Task:
Where the records below have a line with "agent", that line is to be copied.

Top of Records provided

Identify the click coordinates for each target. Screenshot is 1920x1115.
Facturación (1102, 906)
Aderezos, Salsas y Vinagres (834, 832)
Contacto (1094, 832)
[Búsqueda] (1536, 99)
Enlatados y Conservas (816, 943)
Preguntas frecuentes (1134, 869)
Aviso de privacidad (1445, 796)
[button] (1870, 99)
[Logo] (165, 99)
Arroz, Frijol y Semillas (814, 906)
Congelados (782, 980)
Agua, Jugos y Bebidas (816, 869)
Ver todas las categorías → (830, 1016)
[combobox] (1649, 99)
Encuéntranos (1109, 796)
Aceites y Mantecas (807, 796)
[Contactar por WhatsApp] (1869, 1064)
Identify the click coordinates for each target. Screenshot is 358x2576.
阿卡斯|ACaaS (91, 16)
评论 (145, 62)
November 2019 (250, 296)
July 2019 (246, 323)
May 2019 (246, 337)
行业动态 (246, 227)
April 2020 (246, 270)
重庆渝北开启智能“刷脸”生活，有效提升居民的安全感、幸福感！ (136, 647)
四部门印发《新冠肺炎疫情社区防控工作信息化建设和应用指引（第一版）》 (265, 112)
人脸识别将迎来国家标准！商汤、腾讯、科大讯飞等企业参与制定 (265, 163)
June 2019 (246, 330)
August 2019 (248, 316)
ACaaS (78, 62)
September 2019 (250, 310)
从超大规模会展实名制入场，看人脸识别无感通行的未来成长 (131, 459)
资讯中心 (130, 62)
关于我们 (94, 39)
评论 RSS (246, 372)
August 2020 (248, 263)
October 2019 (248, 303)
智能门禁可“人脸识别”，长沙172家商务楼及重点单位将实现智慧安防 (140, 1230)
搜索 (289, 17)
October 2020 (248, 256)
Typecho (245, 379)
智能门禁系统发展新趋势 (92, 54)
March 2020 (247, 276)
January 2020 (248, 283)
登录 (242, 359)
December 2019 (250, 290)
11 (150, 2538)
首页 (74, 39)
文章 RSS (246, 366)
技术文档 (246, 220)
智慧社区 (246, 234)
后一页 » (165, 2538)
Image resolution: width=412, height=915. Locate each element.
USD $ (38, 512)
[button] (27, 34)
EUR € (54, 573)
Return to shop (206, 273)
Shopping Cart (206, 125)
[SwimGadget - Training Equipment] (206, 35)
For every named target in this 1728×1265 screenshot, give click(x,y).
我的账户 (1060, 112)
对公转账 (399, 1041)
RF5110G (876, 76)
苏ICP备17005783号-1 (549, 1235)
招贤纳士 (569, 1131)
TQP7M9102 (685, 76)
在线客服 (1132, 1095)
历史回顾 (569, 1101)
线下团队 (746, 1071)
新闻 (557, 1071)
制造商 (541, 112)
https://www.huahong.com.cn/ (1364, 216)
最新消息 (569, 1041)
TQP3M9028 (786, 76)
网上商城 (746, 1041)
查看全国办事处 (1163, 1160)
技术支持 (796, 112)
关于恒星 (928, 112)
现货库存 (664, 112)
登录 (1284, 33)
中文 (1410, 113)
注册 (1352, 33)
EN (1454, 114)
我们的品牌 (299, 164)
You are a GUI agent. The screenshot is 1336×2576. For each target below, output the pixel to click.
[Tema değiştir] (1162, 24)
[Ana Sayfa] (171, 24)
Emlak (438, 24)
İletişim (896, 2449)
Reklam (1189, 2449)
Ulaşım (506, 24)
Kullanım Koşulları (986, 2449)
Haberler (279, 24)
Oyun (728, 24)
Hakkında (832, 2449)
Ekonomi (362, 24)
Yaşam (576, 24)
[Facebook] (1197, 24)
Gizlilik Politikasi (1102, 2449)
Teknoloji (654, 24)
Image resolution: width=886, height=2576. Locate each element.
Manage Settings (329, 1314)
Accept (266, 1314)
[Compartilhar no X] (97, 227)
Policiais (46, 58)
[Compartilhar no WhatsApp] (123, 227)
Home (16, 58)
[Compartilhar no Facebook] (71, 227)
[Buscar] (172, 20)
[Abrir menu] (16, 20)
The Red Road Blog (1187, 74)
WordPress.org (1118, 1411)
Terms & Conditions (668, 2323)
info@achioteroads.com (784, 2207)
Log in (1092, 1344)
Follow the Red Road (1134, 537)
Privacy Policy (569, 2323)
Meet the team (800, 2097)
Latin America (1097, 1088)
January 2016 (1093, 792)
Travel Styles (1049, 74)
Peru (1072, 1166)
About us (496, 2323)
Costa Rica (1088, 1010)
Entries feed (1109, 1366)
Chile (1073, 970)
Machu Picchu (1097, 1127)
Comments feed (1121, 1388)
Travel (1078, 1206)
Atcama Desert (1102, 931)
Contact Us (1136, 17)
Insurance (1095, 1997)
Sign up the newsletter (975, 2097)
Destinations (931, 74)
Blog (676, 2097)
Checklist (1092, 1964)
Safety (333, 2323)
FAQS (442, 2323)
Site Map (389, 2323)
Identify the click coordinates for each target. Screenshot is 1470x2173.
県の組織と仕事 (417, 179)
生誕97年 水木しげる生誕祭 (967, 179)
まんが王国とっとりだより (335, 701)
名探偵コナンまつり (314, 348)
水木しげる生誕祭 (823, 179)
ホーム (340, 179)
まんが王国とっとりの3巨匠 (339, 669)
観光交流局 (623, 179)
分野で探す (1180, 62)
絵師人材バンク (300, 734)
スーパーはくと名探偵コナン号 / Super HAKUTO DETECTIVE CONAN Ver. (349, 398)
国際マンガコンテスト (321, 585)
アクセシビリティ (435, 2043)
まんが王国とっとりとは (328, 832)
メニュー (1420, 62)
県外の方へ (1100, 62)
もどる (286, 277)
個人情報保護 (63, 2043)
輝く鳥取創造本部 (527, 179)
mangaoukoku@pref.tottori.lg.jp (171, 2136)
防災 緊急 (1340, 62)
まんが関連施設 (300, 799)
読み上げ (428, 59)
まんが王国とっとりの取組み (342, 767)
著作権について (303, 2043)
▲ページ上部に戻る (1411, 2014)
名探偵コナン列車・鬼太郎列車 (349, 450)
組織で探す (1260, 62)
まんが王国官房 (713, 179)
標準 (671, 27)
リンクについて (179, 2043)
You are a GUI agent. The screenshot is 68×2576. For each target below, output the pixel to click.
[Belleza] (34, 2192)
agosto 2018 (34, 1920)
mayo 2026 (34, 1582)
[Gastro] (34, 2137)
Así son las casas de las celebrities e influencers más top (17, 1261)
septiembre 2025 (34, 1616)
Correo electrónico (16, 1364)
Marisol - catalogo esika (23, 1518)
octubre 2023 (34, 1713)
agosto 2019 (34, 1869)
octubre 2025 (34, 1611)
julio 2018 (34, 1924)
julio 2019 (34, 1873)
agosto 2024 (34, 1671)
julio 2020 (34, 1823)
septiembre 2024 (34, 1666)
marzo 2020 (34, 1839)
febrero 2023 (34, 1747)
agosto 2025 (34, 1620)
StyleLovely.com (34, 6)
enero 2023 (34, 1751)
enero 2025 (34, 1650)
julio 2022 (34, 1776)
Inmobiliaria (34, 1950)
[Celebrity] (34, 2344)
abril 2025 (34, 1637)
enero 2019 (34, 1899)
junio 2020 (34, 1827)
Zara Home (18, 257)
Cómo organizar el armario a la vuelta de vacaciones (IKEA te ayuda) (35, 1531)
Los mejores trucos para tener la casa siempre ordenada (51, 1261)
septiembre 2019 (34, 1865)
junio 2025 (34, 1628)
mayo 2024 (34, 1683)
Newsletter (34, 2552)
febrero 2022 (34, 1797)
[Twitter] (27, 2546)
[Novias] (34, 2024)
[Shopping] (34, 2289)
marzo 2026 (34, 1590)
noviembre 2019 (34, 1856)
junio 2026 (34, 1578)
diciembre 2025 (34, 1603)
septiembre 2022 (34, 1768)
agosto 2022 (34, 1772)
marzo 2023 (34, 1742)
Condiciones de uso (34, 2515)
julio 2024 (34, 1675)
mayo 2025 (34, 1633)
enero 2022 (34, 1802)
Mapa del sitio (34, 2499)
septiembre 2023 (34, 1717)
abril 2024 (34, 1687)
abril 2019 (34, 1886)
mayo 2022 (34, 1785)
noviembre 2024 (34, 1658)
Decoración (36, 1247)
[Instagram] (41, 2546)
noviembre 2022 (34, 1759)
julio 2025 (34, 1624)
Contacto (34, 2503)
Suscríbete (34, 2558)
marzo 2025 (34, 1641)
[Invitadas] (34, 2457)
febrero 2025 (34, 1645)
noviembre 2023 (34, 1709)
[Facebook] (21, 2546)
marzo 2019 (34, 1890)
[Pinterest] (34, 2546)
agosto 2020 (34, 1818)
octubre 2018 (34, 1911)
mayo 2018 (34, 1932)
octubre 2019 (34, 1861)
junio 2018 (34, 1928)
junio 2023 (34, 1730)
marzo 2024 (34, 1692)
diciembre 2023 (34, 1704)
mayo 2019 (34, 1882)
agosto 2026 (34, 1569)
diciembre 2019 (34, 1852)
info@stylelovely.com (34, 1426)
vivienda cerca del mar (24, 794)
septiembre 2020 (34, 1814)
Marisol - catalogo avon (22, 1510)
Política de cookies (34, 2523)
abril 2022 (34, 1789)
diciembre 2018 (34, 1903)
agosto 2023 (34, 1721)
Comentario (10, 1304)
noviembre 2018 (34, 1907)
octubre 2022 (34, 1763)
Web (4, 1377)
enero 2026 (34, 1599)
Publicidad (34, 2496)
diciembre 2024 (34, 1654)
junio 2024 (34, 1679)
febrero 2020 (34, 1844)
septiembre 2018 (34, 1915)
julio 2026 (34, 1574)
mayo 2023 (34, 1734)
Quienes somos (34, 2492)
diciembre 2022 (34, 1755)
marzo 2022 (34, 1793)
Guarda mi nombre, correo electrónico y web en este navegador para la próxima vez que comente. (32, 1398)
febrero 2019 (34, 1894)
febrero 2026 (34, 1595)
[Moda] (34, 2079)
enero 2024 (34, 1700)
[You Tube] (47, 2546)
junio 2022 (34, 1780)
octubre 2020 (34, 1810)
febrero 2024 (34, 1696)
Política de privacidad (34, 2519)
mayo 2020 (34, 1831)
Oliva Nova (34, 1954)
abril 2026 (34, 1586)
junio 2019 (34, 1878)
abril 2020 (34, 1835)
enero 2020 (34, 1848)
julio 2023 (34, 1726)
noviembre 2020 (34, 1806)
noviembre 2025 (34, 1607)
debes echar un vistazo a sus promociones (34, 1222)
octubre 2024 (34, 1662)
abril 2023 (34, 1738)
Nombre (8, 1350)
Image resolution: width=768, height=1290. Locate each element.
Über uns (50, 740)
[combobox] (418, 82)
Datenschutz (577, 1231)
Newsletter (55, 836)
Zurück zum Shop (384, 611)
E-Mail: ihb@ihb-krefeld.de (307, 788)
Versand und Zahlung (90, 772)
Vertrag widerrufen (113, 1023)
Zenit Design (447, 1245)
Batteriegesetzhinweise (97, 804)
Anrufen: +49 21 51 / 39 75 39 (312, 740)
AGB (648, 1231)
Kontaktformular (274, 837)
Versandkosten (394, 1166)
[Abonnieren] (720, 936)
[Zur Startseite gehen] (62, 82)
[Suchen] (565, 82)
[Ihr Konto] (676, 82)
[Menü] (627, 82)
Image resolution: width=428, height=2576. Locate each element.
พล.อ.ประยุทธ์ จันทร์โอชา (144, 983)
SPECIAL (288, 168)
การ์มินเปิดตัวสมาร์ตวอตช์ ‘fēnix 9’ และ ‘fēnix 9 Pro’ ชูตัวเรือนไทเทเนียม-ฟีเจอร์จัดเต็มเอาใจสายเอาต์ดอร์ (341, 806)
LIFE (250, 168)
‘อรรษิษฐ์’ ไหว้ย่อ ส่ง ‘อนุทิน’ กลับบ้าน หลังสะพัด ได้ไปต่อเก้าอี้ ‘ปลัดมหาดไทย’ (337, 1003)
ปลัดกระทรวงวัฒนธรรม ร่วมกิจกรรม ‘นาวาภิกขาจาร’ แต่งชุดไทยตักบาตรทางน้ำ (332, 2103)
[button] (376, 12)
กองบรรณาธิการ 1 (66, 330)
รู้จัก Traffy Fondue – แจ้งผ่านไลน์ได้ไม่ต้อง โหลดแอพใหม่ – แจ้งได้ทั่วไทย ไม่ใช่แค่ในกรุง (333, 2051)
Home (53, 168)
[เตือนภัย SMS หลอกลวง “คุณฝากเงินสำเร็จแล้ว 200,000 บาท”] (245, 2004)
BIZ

Bottom of Records provided

Your solution:
You are a GUI agent. The screenshot is 1336×2576. For each target below, output the pixel to click.
You are a GUI agent. The screenshot is 68×2576. For each target below, output the pixel to click.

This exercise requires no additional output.